* **Exercise brief**: Report back the lines in this listing that carry the string "will".

* **Available data**:
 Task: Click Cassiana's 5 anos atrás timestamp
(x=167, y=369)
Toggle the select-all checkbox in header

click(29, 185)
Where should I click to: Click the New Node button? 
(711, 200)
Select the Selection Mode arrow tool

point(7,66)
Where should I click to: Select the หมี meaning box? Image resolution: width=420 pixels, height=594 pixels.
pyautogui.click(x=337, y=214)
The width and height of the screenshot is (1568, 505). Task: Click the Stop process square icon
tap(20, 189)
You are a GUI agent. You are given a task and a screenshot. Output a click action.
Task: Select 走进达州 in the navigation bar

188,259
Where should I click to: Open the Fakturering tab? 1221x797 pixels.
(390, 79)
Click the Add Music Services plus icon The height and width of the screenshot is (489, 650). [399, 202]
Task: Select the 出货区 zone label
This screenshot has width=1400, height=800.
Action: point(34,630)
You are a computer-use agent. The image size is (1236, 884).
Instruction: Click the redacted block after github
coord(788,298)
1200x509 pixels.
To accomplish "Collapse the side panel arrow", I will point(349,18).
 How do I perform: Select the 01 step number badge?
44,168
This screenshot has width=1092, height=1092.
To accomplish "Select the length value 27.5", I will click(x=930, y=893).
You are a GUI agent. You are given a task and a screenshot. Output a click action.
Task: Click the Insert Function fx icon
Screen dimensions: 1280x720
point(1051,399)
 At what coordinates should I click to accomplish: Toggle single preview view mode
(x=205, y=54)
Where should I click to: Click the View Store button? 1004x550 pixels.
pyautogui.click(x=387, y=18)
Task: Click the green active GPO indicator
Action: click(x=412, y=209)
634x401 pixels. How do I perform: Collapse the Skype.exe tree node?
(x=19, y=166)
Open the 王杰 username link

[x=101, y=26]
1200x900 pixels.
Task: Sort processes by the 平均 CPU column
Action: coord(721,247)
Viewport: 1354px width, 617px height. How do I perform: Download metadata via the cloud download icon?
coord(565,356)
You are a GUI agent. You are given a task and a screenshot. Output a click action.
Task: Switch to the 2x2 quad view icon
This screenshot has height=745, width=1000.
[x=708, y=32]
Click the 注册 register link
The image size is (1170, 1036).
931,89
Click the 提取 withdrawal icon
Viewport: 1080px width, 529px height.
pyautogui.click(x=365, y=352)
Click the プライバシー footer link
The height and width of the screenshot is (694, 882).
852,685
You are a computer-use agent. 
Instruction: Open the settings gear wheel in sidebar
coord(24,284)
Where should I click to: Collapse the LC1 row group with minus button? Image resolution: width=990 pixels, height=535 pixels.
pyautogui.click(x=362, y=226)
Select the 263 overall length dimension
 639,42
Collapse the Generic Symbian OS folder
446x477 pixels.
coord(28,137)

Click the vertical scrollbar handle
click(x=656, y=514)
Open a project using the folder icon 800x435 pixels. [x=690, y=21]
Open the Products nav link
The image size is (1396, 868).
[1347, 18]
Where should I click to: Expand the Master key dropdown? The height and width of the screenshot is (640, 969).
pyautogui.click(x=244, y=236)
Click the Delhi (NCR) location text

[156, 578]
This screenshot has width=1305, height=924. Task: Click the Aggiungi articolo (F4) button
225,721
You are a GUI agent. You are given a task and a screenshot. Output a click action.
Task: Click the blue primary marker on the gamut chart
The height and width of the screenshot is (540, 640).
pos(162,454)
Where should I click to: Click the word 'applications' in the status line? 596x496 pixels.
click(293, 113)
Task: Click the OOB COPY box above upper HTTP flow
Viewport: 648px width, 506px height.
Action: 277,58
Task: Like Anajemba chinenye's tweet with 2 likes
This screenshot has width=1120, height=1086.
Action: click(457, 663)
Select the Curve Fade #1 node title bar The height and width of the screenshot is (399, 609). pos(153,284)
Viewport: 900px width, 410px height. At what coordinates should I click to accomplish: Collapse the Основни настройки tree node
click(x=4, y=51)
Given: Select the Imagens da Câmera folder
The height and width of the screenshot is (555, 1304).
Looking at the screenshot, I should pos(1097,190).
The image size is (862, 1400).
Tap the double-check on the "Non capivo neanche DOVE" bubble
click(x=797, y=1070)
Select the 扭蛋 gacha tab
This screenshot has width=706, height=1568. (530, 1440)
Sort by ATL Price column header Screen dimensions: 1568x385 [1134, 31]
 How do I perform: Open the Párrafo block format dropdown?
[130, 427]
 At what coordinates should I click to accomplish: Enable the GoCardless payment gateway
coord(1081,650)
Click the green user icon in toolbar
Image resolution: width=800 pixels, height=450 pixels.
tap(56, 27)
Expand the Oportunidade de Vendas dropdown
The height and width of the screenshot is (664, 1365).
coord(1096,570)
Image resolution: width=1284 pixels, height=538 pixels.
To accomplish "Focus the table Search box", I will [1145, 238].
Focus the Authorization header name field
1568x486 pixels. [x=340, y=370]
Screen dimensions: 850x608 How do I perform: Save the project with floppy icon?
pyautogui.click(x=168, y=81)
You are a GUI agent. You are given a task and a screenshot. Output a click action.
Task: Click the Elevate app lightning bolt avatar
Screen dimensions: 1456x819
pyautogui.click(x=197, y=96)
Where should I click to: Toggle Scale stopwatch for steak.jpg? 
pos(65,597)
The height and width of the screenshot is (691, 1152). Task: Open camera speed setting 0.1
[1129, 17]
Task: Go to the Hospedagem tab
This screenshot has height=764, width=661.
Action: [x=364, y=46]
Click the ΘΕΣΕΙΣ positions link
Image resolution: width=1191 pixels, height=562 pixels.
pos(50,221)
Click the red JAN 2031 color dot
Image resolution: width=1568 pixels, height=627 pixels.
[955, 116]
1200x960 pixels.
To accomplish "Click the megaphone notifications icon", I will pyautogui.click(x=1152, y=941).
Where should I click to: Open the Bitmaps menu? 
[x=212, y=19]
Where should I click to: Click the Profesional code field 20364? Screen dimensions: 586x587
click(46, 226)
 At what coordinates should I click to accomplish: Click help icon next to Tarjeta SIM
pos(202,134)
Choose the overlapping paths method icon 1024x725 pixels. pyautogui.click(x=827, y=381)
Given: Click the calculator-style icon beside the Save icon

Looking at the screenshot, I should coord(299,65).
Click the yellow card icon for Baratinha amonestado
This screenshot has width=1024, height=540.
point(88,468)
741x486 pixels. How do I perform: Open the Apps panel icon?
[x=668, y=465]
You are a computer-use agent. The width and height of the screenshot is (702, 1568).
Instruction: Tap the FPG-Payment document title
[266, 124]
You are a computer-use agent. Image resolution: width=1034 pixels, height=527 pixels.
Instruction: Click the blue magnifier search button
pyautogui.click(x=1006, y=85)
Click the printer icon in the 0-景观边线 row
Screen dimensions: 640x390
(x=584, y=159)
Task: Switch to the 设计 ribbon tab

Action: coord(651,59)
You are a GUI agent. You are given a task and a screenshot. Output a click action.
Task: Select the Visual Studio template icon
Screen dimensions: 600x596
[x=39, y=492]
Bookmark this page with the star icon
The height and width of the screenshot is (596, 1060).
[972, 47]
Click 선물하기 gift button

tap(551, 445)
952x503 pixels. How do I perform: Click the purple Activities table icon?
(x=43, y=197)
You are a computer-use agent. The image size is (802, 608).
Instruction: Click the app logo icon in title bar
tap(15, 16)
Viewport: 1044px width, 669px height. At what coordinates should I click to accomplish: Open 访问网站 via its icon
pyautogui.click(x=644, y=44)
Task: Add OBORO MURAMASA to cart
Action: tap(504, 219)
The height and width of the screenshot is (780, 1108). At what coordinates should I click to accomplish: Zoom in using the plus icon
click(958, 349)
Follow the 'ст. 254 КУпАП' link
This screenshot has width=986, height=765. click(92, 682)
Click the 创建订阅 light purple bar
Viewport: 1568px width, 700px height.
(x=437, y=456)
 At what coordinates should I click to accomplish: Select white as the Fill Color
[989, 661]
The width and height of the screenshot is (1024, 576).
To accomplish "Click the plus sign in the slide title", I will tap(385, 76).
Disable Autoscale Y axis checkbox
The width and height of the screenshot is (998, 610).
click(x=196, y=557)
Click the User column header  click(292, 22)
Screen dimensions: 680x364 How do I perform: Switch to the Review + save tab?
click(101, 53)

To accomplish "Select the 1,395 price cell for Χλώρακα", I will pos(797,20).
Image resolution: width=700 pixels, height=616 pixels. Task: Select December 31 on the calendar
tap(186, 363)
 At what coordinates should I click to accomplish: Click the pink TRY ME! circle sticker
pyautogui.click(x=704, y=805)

* **Exercise solution**:
To accomplish "Collapse the side panel arrow", I will point(349,18).
To accomplish "Select the length value 27.5", I will click(x=930, y=893).
To accomplish "Focus the table Search box", I will [1145, 238].
To accomplish "Click the megaphone notifications icon", I will pyautogui.click(x=1152, y=941).
To accomplish "Click the plus sign in the slide title", I will tap(385, 76).
To accomplish "Select the 1,395 price cell for Χλώρακα", I will pos(797,20).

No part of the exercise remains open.